Идя навстречу намерениям царя, Строганов предложил создать негласный комитет для разработки проектов реформ. Работа этого органа должна была оставаться в тайне от прочих государственных учреждений и лиц, чтобы не возбуждать преждевременного любопытства и ненужных, будоражащих общество толков. В члены комитета Павел Александрович предложил себя и остальных молодых друзей государя: Кочубея, Чарторийского и Новосильцова. Александр одобрил эту мысль, тут же в шутку окрестив новый орган «комитетом общественного спасения»48. Так, стремясь водворить в обществе свободу и конституционную законность, молодые реформаторы начали с образования самого самодержавного и незаконного из всех российских государственных учреждений.

Всем членам негласного комитета было предложено возвратиться в Россию. Первым царь вызвал князя Адама, отправив ему 17 марта собственноручное письмо. «Мне нет надобности говорить вам, с каким нетерпением я вас ожидаю», – писал Александр. Чарторийский поспешил в Петербург, но из-за дальности расстояния прибыл в столицу последним. Он нашел царя бледным и утомленным после вахтпарада. Александр принял его дружески, но «с грустным и убитым видом», без проявления сердечной радости. Теперь, когда он стал государем, «у него появился оттенок какой-то сдержанности и принужденности».

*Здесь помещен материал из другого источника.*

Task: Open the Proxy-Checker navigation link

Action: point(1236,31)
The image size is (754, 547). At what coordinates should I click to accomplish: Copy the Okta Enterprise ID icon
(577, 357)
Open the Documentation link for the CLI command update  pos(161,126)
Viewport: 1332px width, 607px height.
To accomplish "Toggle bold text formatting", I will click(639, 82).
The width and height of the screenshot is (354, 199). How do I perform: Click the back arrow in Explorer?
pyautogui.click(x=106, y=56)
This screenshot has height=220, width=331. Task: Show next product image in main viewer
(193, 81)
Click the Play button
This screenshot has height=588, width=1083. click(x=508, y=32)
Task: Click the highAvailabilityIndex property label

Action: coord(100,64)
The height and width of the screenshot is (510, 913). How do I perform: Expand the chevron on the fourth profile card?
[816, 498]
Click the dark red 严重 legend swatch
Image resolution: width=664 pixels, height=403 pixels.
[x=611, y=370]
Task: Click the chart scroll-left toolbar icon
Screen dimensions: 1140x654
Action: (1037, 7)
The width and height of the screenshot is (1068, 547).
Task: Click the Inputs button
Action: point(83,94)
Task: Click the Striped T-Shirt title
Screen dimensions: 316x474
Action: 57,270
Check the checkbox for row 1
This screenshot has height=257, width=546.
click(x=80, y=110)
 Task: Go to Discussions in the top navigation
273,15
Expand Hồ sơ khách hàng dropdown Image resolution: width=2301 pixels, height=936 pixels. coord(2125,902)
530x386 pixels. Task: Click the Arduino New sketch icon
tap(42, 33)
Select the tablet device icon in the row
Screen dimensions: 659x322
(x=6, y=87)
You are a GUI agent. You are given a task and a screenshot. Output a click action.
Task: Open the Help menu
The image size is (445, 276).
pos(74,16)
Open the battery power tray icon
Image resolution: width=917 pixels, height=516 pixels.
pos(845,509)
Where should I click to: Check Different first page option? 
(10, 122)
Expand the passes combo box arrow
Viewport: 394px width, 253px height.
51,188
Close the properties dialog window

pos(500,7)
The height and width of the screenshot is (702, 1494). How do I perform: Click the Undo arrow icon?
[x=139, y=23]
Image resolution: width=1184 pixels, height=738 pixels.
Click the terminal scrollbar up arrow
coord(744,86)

– Хорошо, что вы приехали, наши ожидают вас здесь с нетерпением, – сказал Александр и прибавил со вздохом: – Если бы вы были здесь, ничего этого не случилось бы: имея вас подле себя, я не был бы увлечен таким образом.

Они проговорили, как прежде, целый день. Рассказывая о смерти отца, Александр выражал «непередаваемое горе и раскаяние». От князя Адама не укрылось, что 11 марта «как коршун, вцепилось в его совесть, парализуя в начале царствования самые лучшие, самые прекрасные его свойства…»

Вместе с тем Чарторийский заметил значительные перемены, произошедшие с его царственным другом. Александр больше не заговаривал ни об отречении, ни о манифесте, некогда написанном князем Адамом по его настоянию. В нем появился более практический взгляд на вещи, сознание трудностей, с которыми придется столкнуться при проведении реформ. «Он еще не отрешился от прежних грез, к которым постоянно обращались его взоры; но его уже захватила железная рука действительности: он отступал перед силою обстоятельств, не обнаруживая господства над ними, не отдавая еще себе отчета во всем объеме своей власти и не проявляя умения применять ее на деле». Однако в глубине души его образ мыслей оставался неизменным. «То было нечто вроде многолетней тайной страсти, которую человек не решается открыть равнодушному и неспособному понять свету, но которая неотступно держит человека в своей власти, готовая увлечь его при первой возможности… Александр временами походил на человека, любящего потешаться забавами детства и лишь с сожалением оставляющего любимое развлечение для обязательных занятий текущей жизни».